:: What this task involves ::
Print the listing below a second time, exactly, and omit its images.

:: Records for processing ::
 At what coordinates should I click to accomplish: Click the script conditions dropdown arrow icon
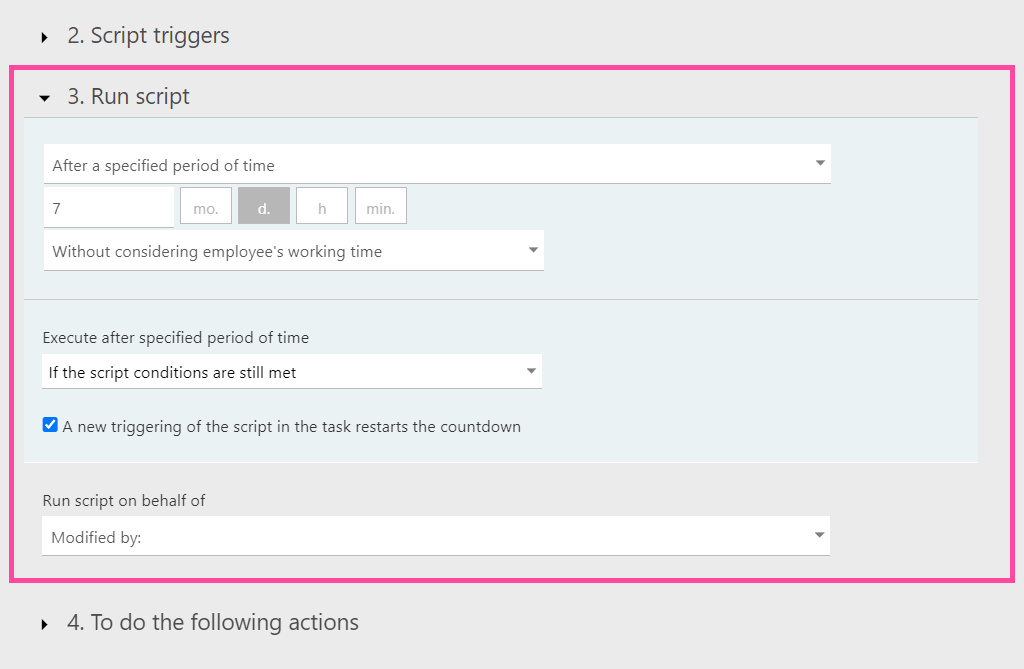tap(532, 371)
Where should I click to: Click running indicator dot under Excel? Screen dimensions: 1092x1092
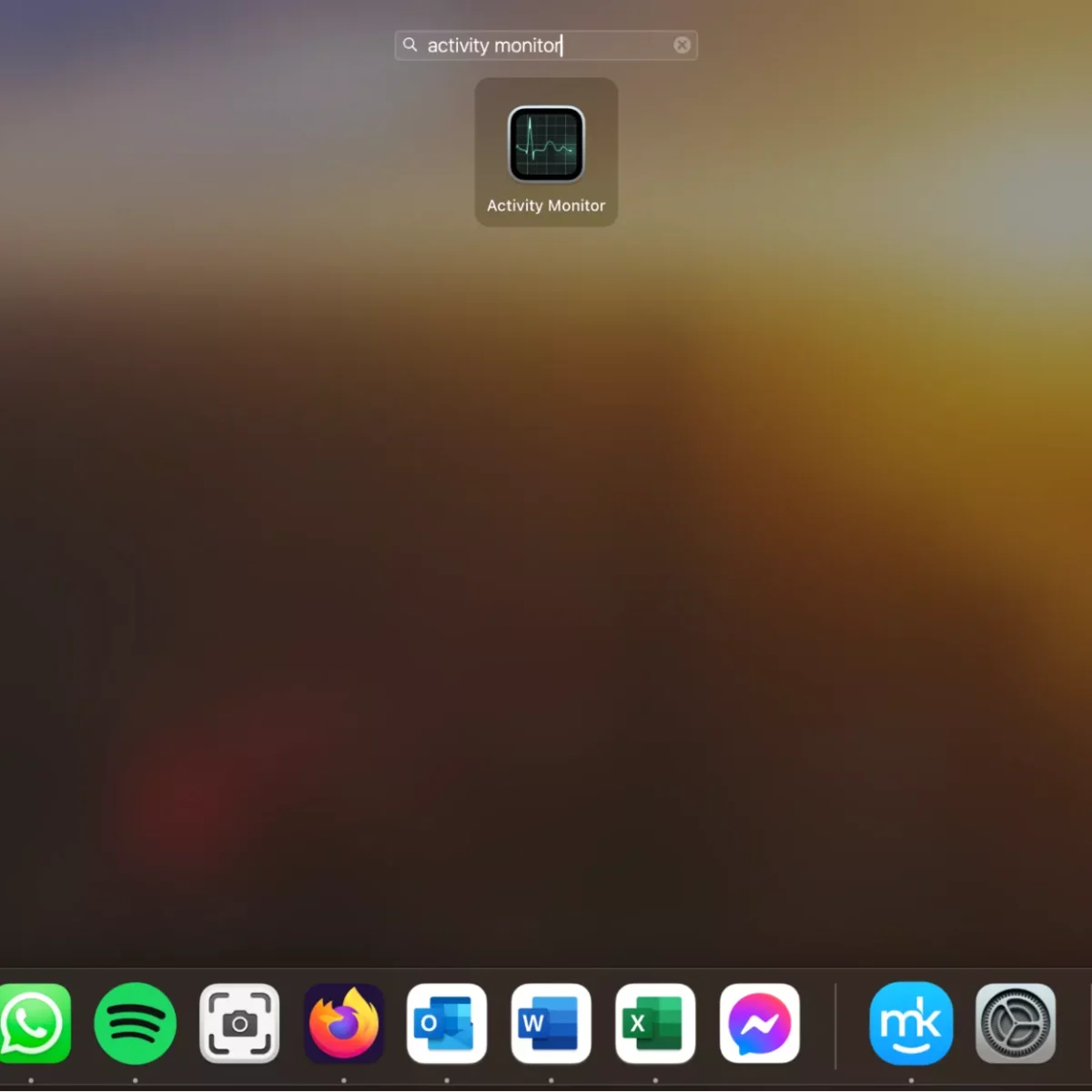click(655, 1080)
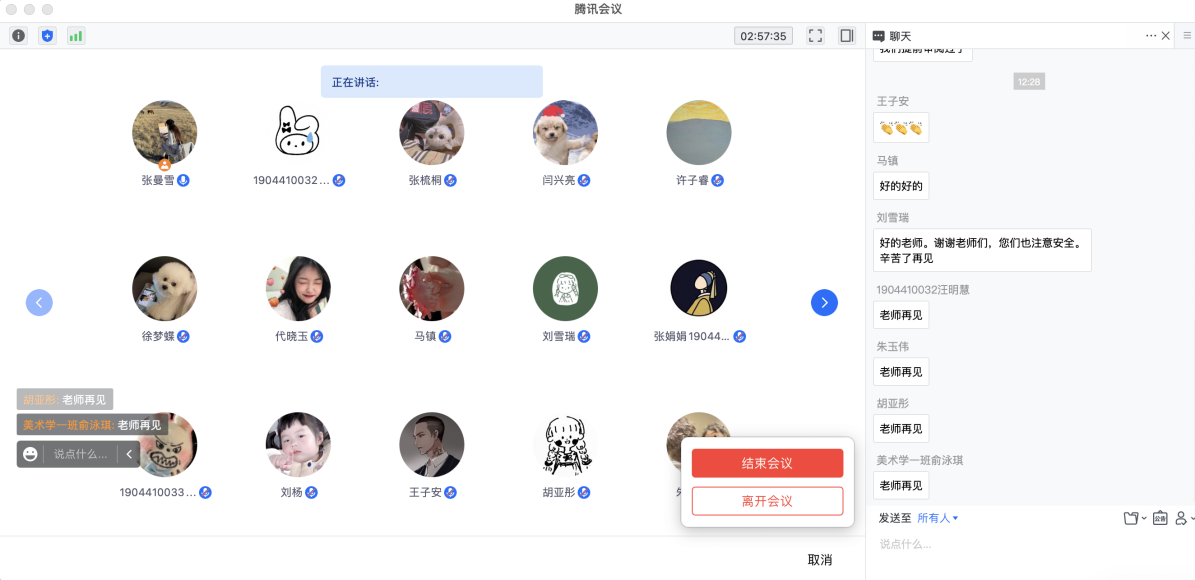This screenshot has width=1195, height=580.
Task: Close the chat panel
Action: click(x=1166, y=36)
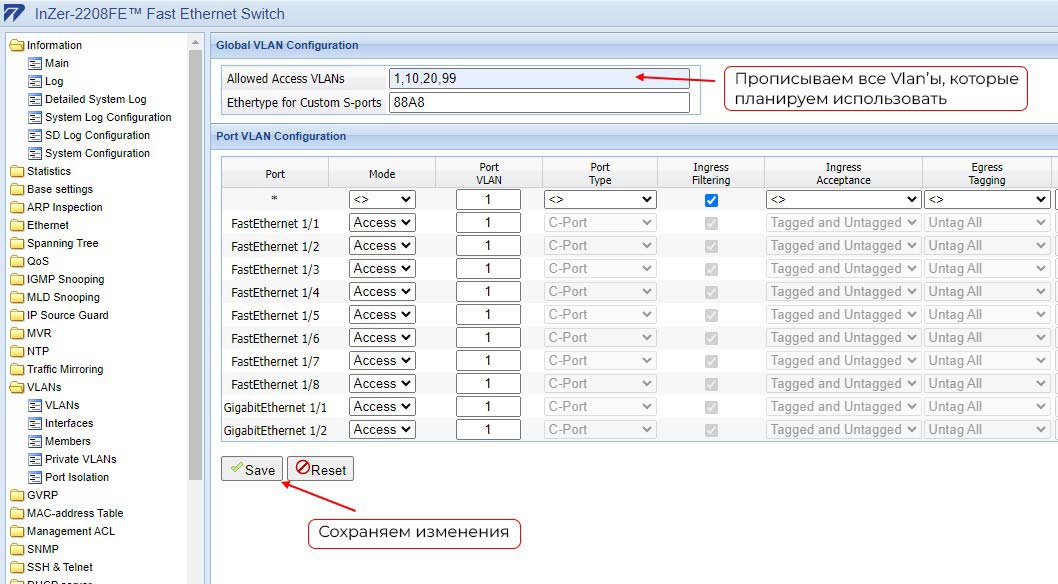Image resolution: width=1058 pixels, height=584 pixels.
Task: Open the Egress Tagging dropdown in the wildcard row
Action: [987, 199]
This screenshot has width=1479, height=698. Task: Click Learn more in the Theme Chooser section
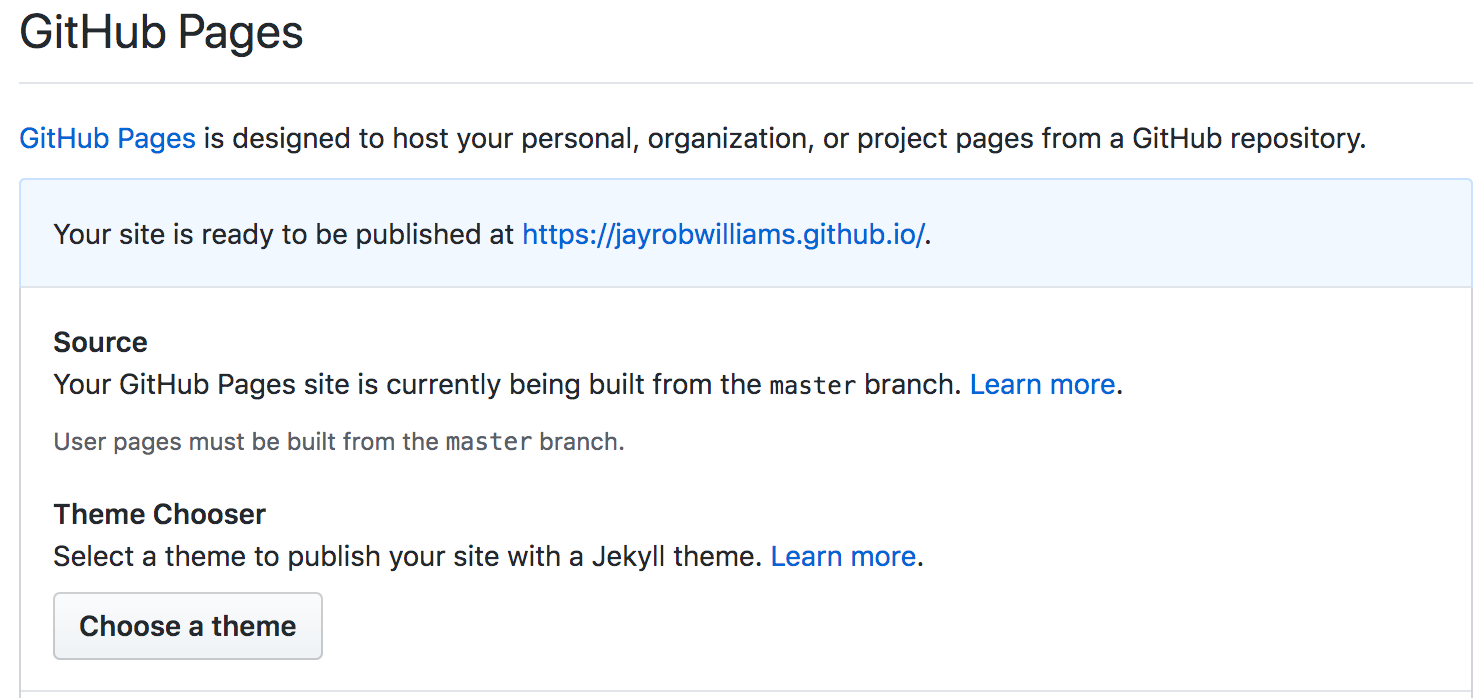(842, 556)
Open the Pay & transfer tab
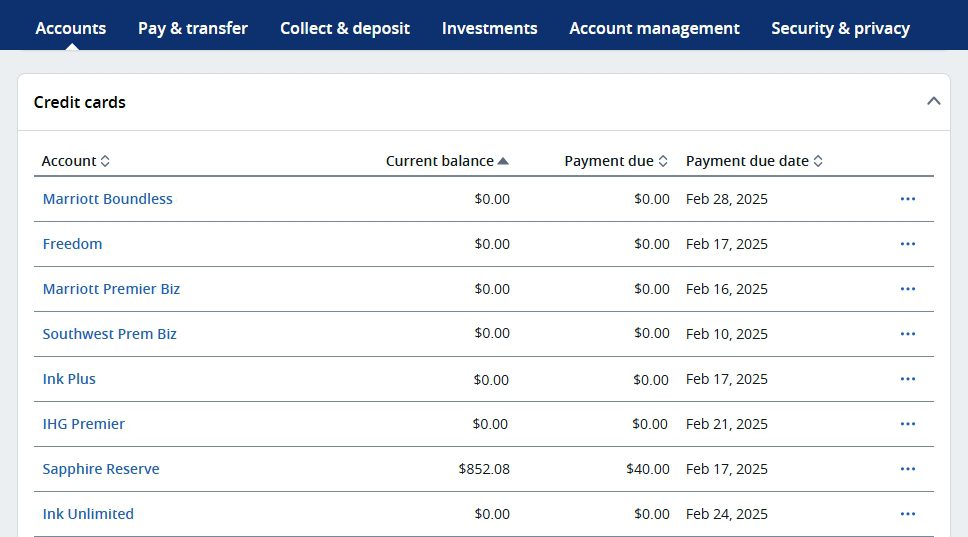The image size is (968, 537). click(193, 28)
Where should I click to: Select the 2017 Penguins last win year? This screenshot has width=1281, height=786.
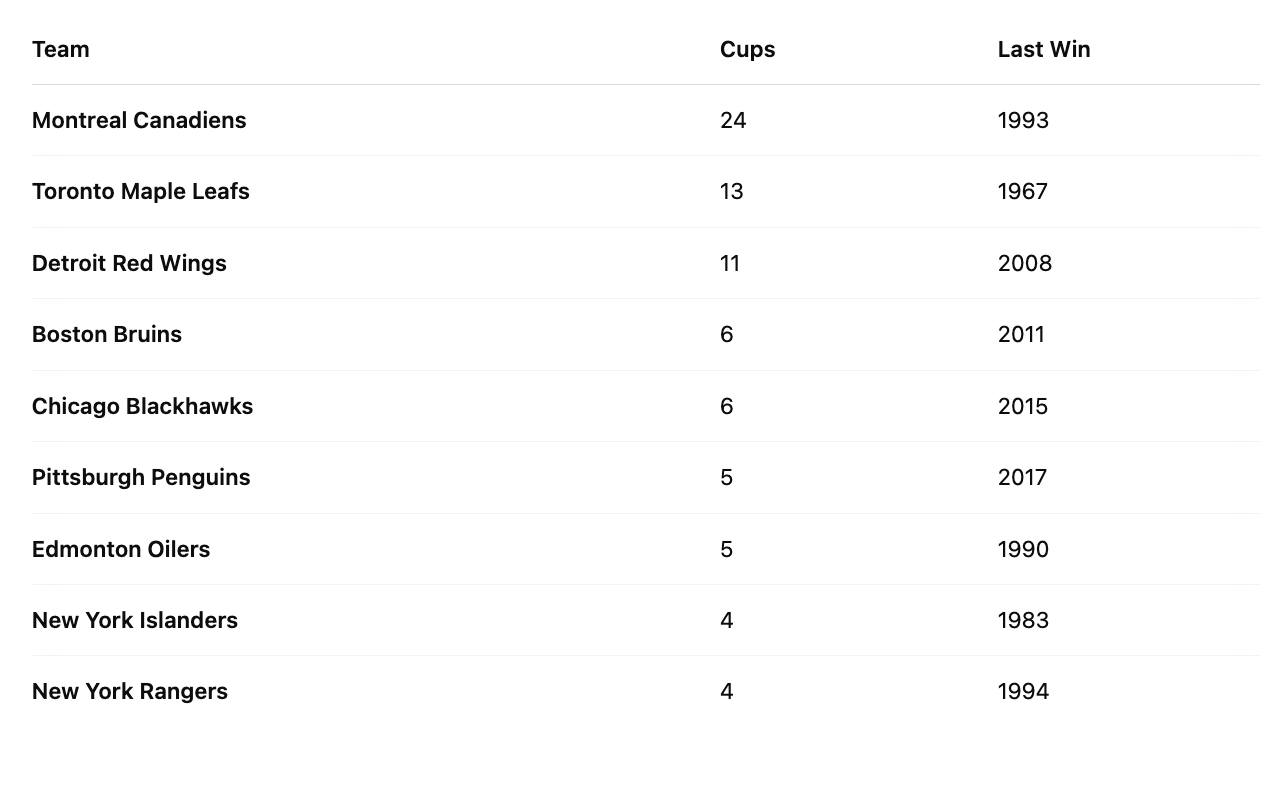click(x=1022, y=477)
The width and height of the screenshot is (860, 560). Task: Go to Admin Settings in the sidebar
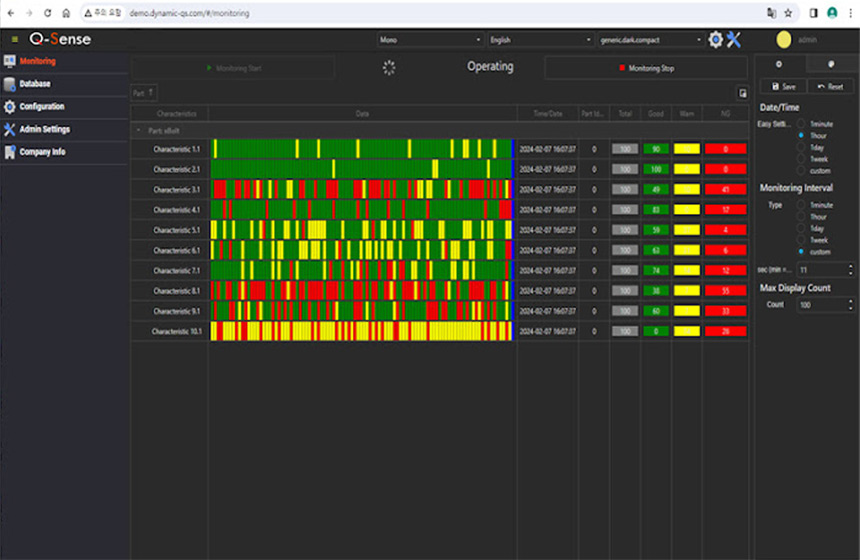[44, 129]
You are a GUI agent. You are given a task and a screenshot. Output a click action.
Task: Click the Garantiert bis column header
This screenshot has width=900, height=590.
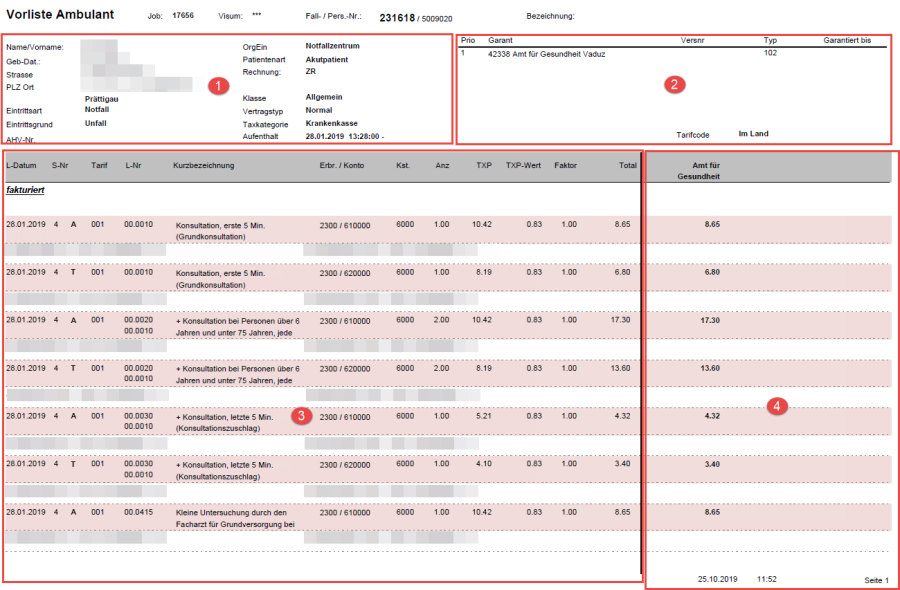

:: Final answer ::
 At what coordinates should I click to accomplish: Click the script conditions dropdown arrow icon
tap(532, 371)
Where should I click to: Click running indicator dot under Excel? Screen dimensions: 1092x1092
click(655, 1080)
This screenshot has width=1195, height=580.
Task: Close the chat panel
Action: click(x=1166, y=36)
Image resolution: width=1058 pixels, height=584 pixels.
Task: Open the Egress Tagging dropdown in the wildcard row
Action: [987, 199]
This screenshot has width=1479, height=698. Task: Click Learn more in the Theme Chooser section
(842, 556)
Open the Pay & transfer tab
The image size is (968, 537). click(193, 28)
Where should I click to: Select the 2017 Penguins last win year? This screenshot has width=1281, height=786.
click(x=1022, y=477)
The width and height of the screenshot is (860, 560). Task: Go to Admin Settings in the sidebar
[44, 129]
You are a GUI agent. You are given a task and a screenshot. Output a click action.
Task: Click the Garantiert bis column header
This screenshot has width=900, height=590.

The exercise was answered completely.